- Work required: Leave out the pictures and output exactly the lines below from the one with "Task: Select the trim scissors tool" down to the one with "Task: Click the stop measurement icon", both of them included.

- Entries shown:
◆ ◆ ◆ ◆
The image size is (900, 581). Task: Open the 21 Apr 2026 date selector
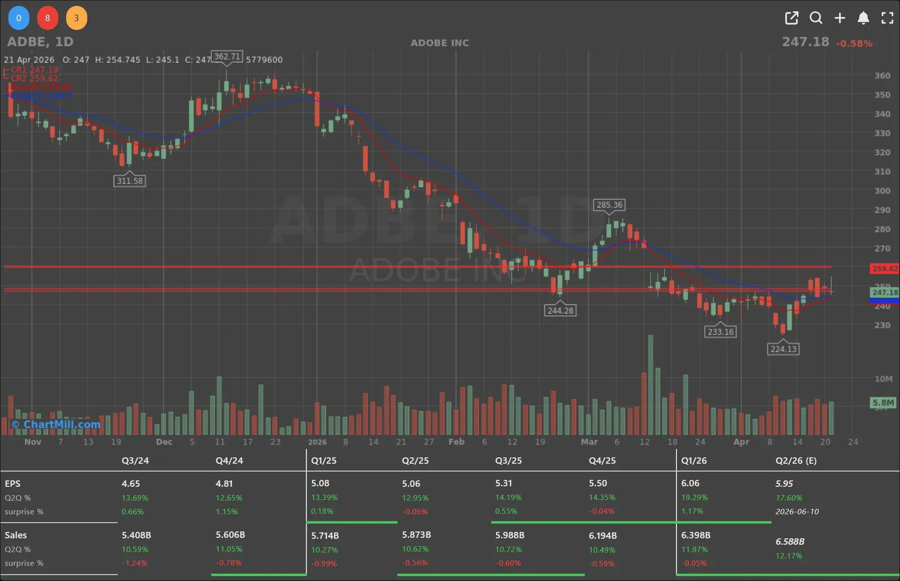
◆ ◆ ◆ ◆
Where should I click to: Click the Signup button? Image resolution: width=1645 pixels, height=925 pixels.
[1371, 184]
◆ ◆ ◆ ◆
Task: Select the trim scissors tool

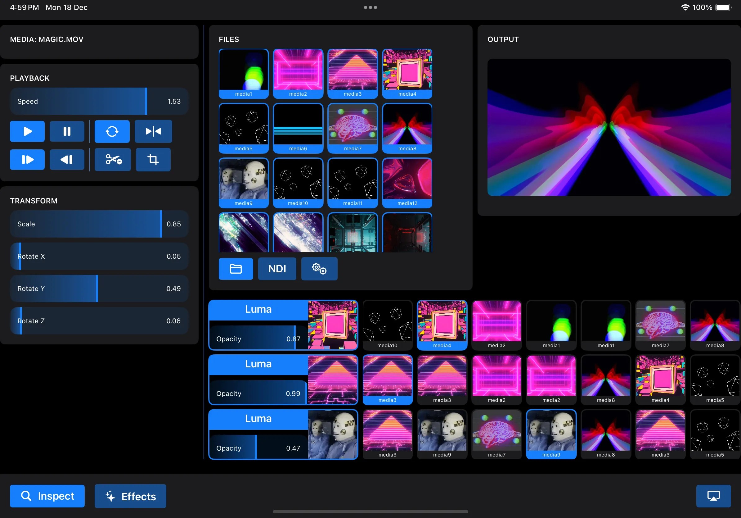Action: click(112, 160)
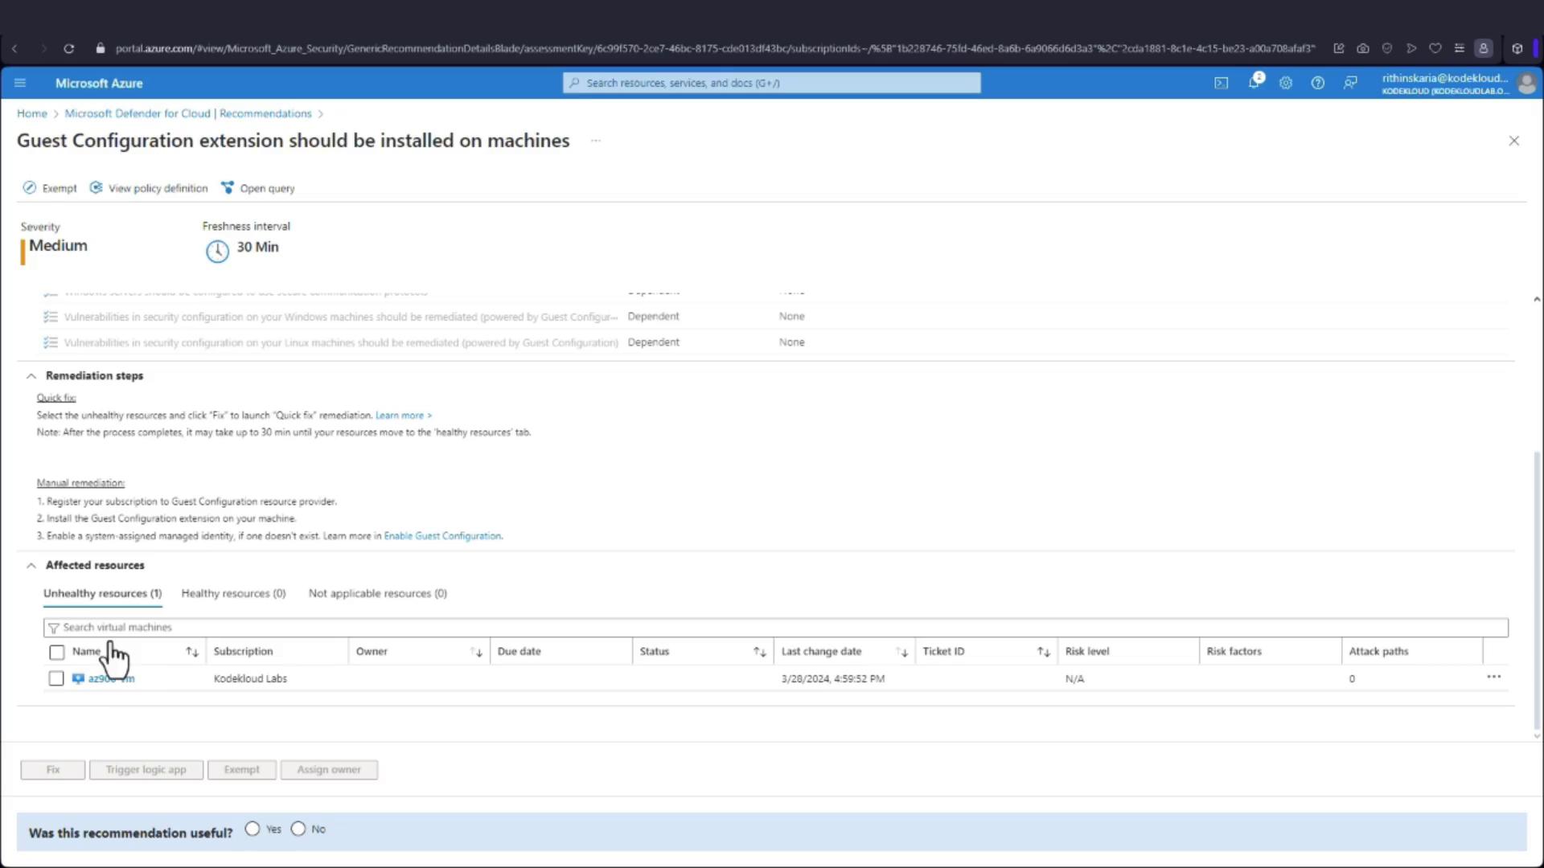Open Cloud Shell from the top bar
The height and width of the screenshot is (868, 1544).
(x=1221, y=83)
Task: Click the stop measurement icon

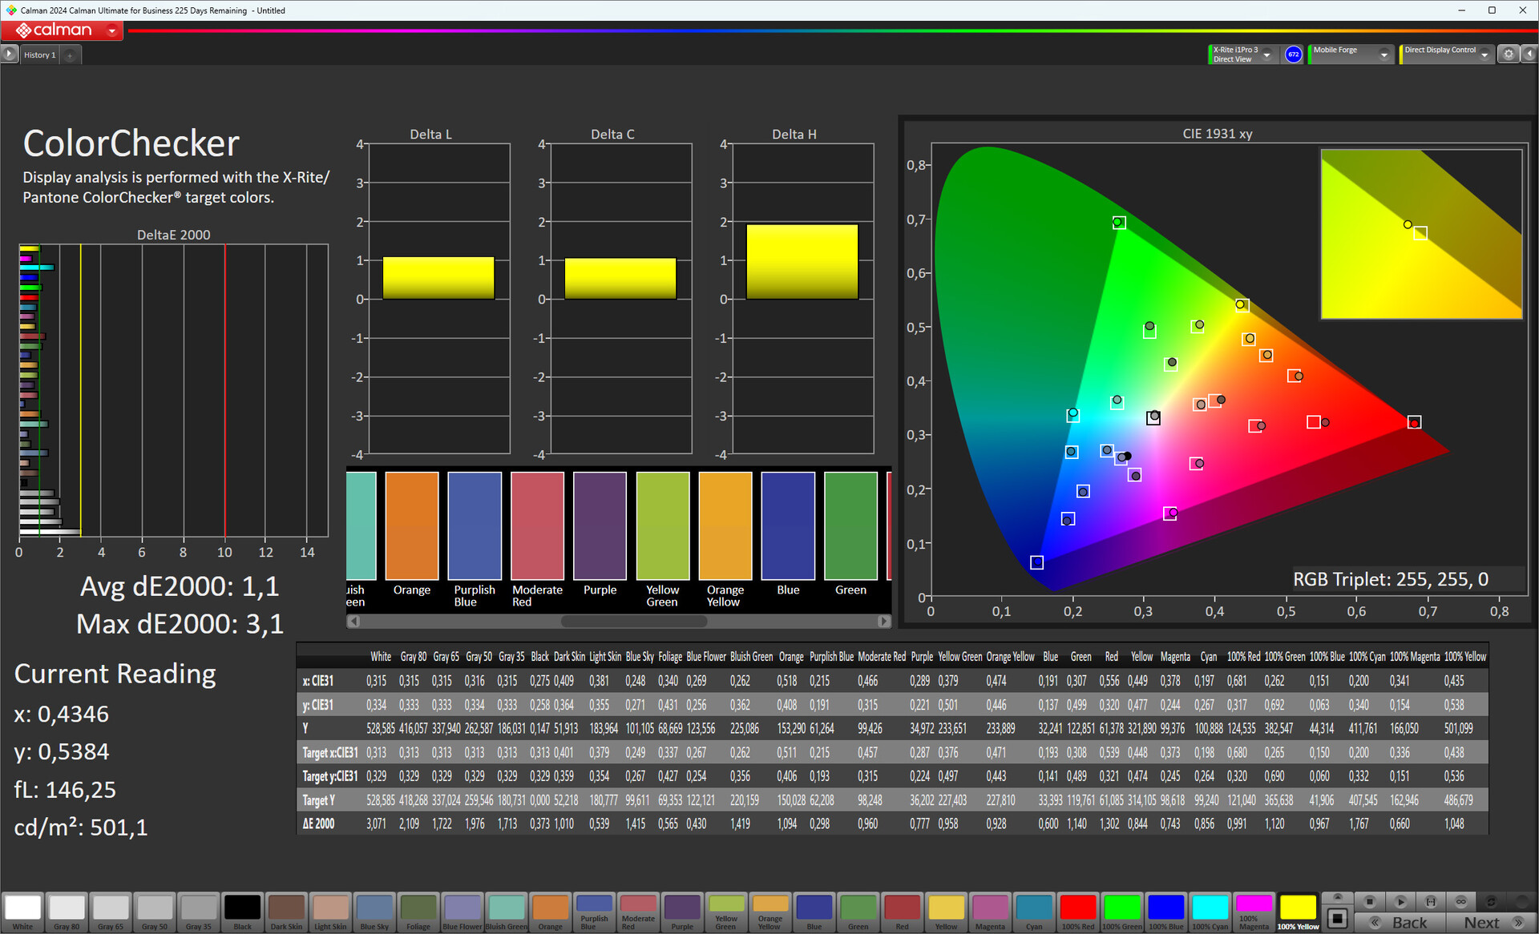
◆ ◆ ◆ ◆
- Reply:
Task: Select the trim scissors tool

Action: click(112, 160)
Open Cloud Shell from the top bar
The height and width of the screenshot is (868, 1544).
(x=1221, y=83)
Task: Click the stop measurement icon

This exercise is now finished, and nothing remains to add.